Monday, October 01, 2018

Rocky Mountain Way

I used to work with a guy who called me "Colorado." No, he called me "Calluhraduh." I took this as a deep and abiding compliment, as a transplanted ex-pat from the Centennial State. I continue to take pride in those things that work out well for the folks back home, and feel a twinge when they don't. That's why it felt so good to have South Park take on "school shooting fatigue." 
If you are unfamiliar with the longest running scripted show on television, it tells the story of a group of ten year old boys in the tiny town of South Park, Colorado. It has been alternately praised and reviled by parents, critics and pundits of all stripes. It has caused even your erstwhile narrator to blush at times. The young men who created this animated treat graduated just a few years behind me from our Alma Mater, The University of Calluhraduh. 
These were guys who were interviewed as part of Michael Moore's Bowling For Columbine, were not far removed from their own suburban Denver high school experience when Dylan and Eric went on their rampage, sparking one of the initial outrages against school shootings. That was in 1999. Since then, there have been plenty of opportunities for folks to get all riled up about school shootings. Since Columbine, there were forty-nine additional school shootings resulting in fatalities. Dead kids. Is it any wonder that the nerve that used to twitch at these moments has gone numb? 

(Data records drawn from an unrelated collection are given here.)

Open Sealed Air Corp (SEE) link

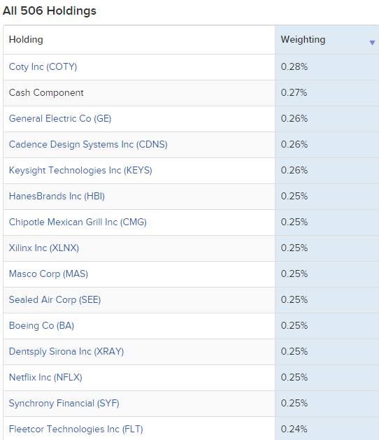click(x=55, y=299)
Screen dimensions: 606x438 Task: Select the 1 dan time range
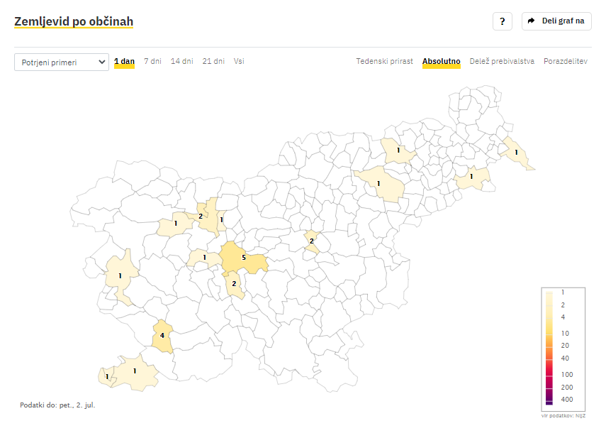(x=124, y=62)
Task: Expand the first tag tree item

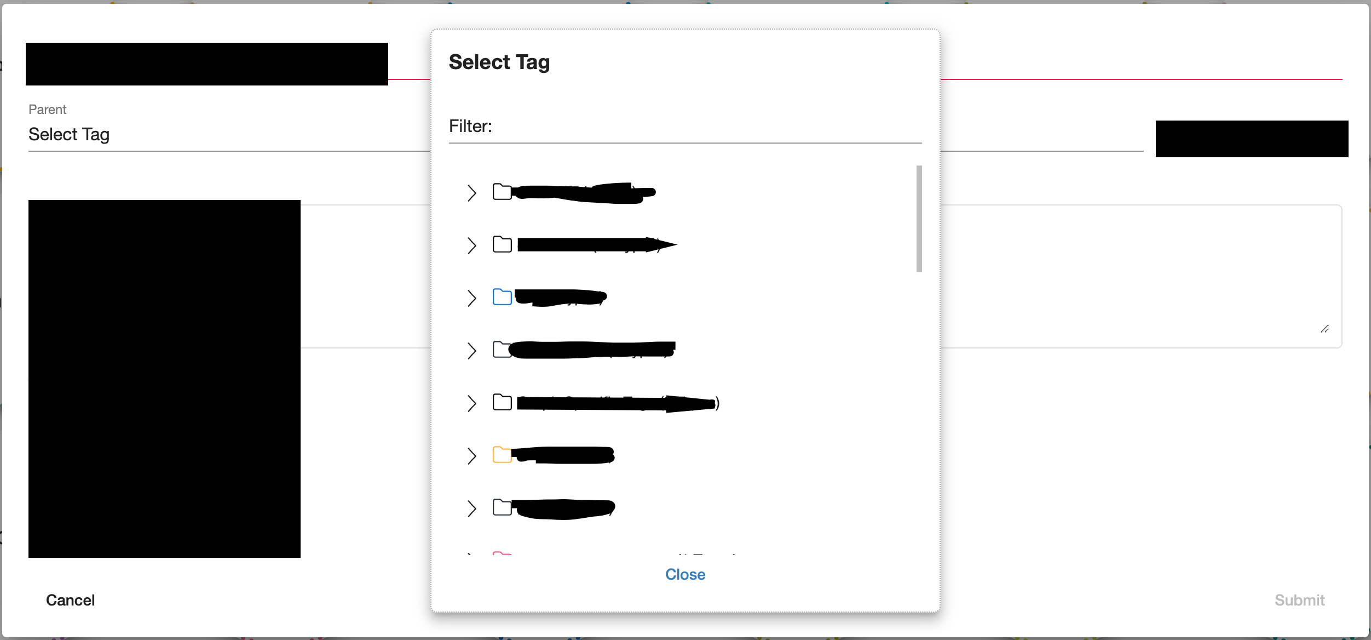Action: pyautogui.click(x=471, y=192)
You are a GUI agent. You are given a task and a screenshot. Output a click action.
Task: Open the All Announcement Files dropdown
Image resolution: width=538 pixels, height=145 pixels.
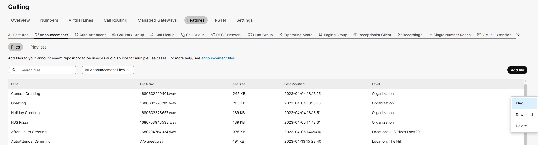tap(108, 70)
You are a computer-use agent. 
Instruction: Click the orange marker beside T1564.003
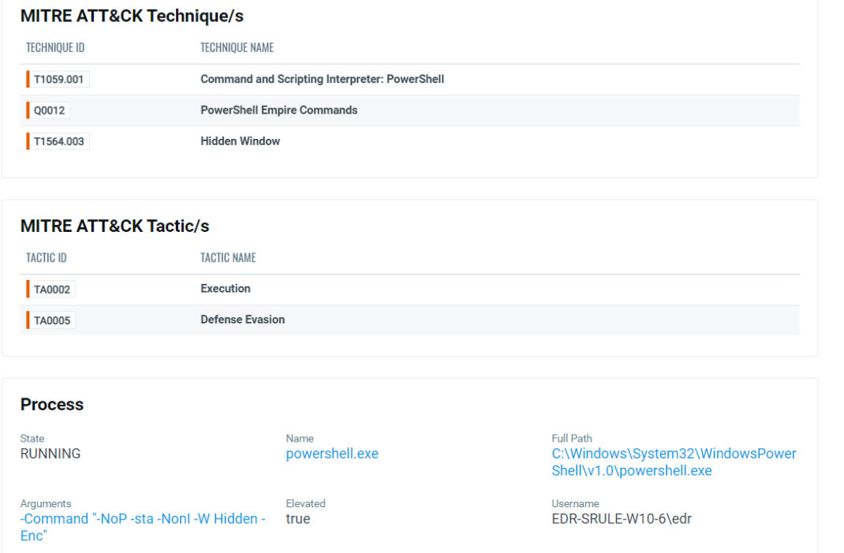point(26,140)
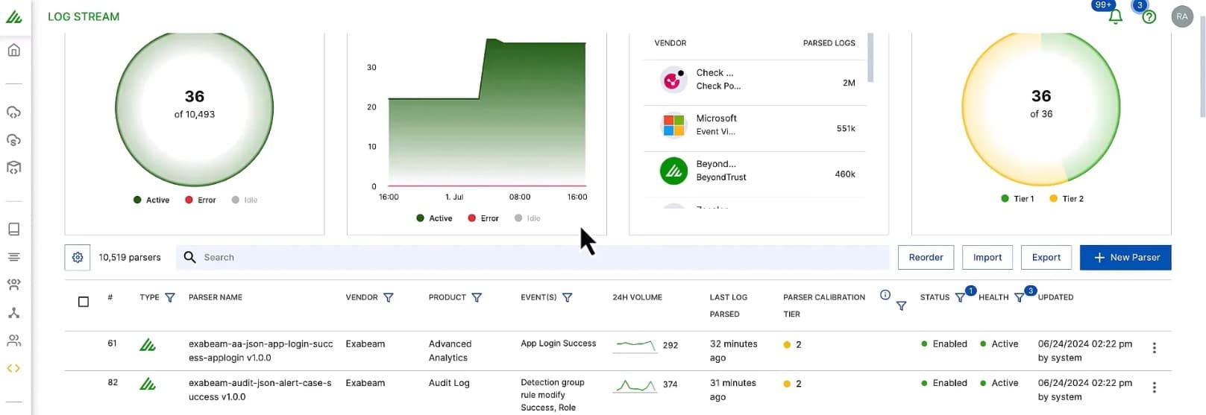Open the help question mark icon
Image resolution: width=1206 pixels, height=415 pixels.
(1149, 16)
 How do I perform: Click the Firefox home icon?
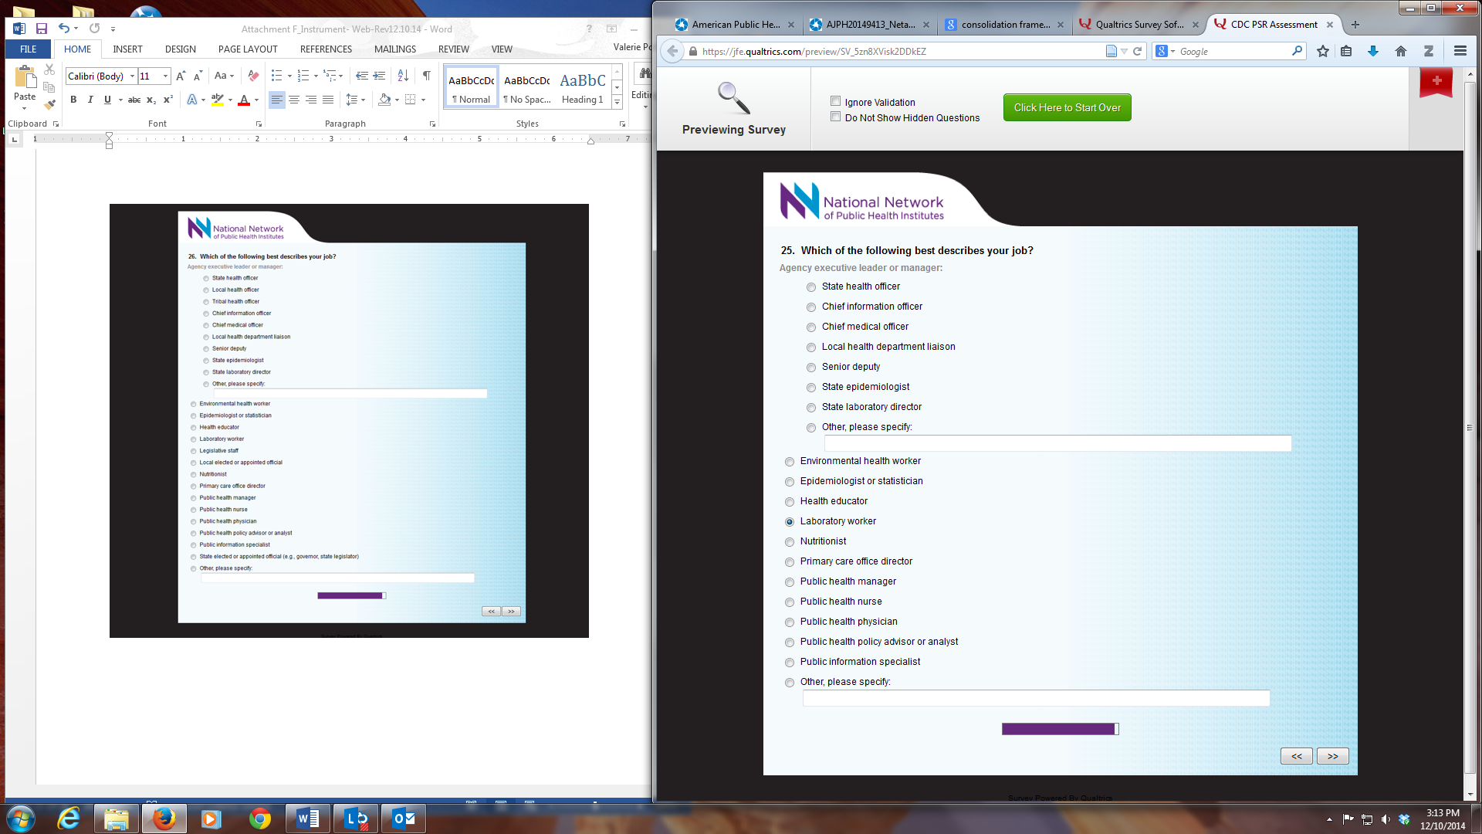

And that's what Matt and Trey depicted in the first show of their twenty-second season: The boys sitting in math class, unfazed as shots ring out, screams are heard in the halls, and sirens wail. “Shooter down,” says a police officer outside the classroom. Says the teacher, “Now, let’s move on to the next equation.”
I was immediately reminded of the Texas student's reaction to the shooting at her high school: “It’s been happening everywhere,” seventeen year old student Paige Curry said in an interview hours after her school became a part of that list. “I’ve always kind of felt it like eventually it was going to happen here too. I wasn’t surprised, I was just scared.”
Back in South Park: “Who shot up the school?,” Randy, Stan’s dad, asks. “Was it you?”
“No,” says Stan.
“Did you get shot?”
“No.”
“Oh, well. What’s this about failing a math quiz?”
I suppose I could be embarrassed that these miscreants are making fun of a horrible situation, but I'm not. I'm proud to call them Calluhraduhns.